EVİN KROKİSİ, CEP TELEFONU NUMARASINI VE ÇALIŞTIRDIĞI RESTAURANT

Y.K.’nın 31 Aralık günü kendisini arayarak, ‘Hüseyin Ergen’i görevden ayırdık gel görüşelim’ dediğini aktaran A.Ç., “Bende 2-3 Ocak 2024 tarihinde Y.K.’nın Antalya’daki evine gittim. Y.K. ile yüzyüze görüştük. Y.K. bana Hüseyin Ergen’in evinin krokisi, cep telefonu numarası, çalıştırdığı restaruant ve kullandığı araç ile ilgili temin ettiği elden teslim etti. Aldığım krokinin fotoğrafını çektim daha sonra yaktım. Benim telefonumda bulunan bu fotoğrafı sildim telefonumun incelenmesi durumunda krokiye ait fotoğrafın geri geleceğini düşünüyorum. Ve ‘Hüseyin Ergen’i öldürün’ dedi. Bu süreçte kullanmamız İçin 50 bin lira parayı evin bahçesinde bulunan bahçesinde bana verdi” dedi.

‘ÖLDÜRMEYİN AYAKLARINA SIKIN DEDİM’

Kendisinin olayla ilgili olayın ardından yakalanarak tutuklanan Selahattin Oğuz ile Antalya’da görüştüklerini belirten A.Ç., Y.K.’dan aldığı paranın 20 bin lirasını vererek, “Selahattin Oğuz’a, Y.K.’nın Hüseyin Ergen’i öldürmemi istediğini söyledim. Hüseyin isimli şahsı araştırdığımda 3 çocuk babası olduğunu çocukların küçük olduğunu vicdanen bizi rahatsız edeceğini bu yüzden de ‘öldürmek yerine ayaklarına sıkmasını’ talimatını verdim” dedi.

‘ÇOCUKLAR DENİZE GİRDİ Mİ?, A.K. BENİ SIKIŞTIRIYOR’

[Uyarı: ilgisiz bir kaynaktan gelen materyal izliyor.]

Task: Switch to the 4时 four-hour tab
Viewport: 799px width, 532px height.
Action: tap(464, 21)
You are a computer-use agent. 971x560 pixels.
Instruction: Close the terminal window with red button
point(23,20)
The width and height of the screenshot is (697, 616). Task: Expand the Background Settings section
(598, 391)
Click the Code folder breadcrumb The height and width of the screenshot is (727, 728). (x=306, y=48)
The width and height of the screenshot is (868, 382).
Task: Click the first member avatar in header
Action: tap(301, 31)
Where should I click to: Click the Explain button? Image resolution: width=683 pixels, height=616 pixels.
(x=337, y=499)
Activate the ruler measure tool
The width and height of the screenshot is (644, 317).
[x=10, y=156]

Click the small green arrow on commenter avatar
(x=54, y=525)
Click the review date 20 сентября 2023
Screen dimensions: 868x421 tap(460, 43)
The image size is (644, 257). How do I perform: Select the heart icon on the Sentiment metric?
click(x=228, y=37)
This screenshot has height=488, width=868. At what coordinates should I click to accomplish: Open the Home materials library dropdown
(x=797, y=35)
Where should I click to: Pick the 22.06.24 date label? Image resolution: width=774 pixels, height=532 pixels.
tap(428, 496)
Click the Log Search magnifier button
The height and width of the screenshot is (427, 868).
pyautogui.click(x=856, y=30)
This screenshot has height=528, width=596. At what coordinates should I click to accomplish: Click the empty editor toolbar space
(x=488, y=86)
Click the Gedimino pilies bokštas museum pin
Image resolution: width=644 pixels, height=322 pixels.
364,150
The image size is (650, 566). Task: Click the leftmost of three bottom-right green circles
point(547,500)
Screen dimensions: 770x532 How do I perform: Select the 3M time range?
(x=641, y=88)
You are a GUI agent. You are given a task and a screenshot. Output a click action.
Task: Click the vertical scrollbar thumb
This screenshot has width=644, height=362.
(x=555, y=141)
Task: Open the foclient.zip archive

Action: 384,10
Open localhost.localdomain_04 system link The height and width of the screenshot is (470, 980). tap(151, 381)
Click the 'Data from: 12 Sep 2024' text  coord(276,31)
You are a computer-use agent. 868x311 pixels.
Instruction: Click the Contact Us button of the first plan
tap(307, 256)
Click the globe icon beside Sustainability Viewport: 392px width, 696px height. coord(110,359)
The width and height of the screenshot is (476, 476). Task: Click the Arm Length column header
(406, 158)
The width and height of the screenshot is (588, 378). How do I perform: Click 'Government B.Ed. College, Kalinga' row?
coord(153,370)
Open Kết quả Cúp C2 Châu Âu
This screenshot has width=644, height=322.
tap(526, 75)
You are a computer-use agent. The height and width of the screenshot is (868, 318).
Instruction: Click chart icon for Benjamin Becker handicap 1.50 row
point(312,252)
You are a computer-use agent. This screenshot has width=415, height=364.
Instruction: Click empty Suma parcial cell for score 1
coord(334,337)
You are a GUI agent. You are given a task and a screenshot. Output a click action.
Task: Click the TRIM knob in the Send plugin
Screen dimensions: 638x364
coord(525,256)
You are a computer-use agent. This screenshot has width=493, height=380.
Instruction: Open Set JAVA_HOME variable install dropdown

Bir süre sonra Y.K.’nın kendisini whatsapp sosyal medya hesabından aradığını aktaran A.Ç. ifadesinde şunları söyledi:

“Y. K. beni whatsapp sosyal medya hesabından arayarak ‘çocuklar denize girdi mi?’ diye söylemesi üzerine bende kendisine hitaben havanın soğuk olduğunu çocukların denize giremeyeceğini söyledim. Yahya KURT bu söylemde kendisi ile görüşmemizde Hüseyin Ergen’in öldürülmesi işinin bitip bitmediğini sordu. Bende işin bitmediğini söyledim. Bana, ‘Siz işi halledin ben gereğini yapacam’ diye whatsaptan attı, Bu mesajı sildim. Telefon incelenmesinde geri döneceğini düşünüyorum. Daha sonra tekrar Y. K.’nun Çolaklı mahallesinde bulunan otelinin ofis bölümünde yüzyüze görüşme yaptık. Bu görüşmede ‘İşi bitirmediniz mi? A. K. beni sıkıştırıyor ne oldu’ diye bana sordu. Bende kendisine ‘bu işin kolay olmadığını biraz zaman alacağını’ söyledim. Bu konu ile ilgili Y.K. ile yüzyüze görüşmelerimizde A.K. hiç yanımızda bulunmamıştır. Y.K. ile bu husustaki görüşmelerimizde bizden gerçekleştireceğimiz olay ile ilgili video fotoğraf görüntülerini istedi. Daha sonra bu süreçte Selahattin Oğuz ‘bugün yarın bu iş biter’ diye bilgi veriyordu. Söz konusu Hüseyin Ergen’in ateşli silah ile yaralama olay günü ben olayı internetten öğrendim.”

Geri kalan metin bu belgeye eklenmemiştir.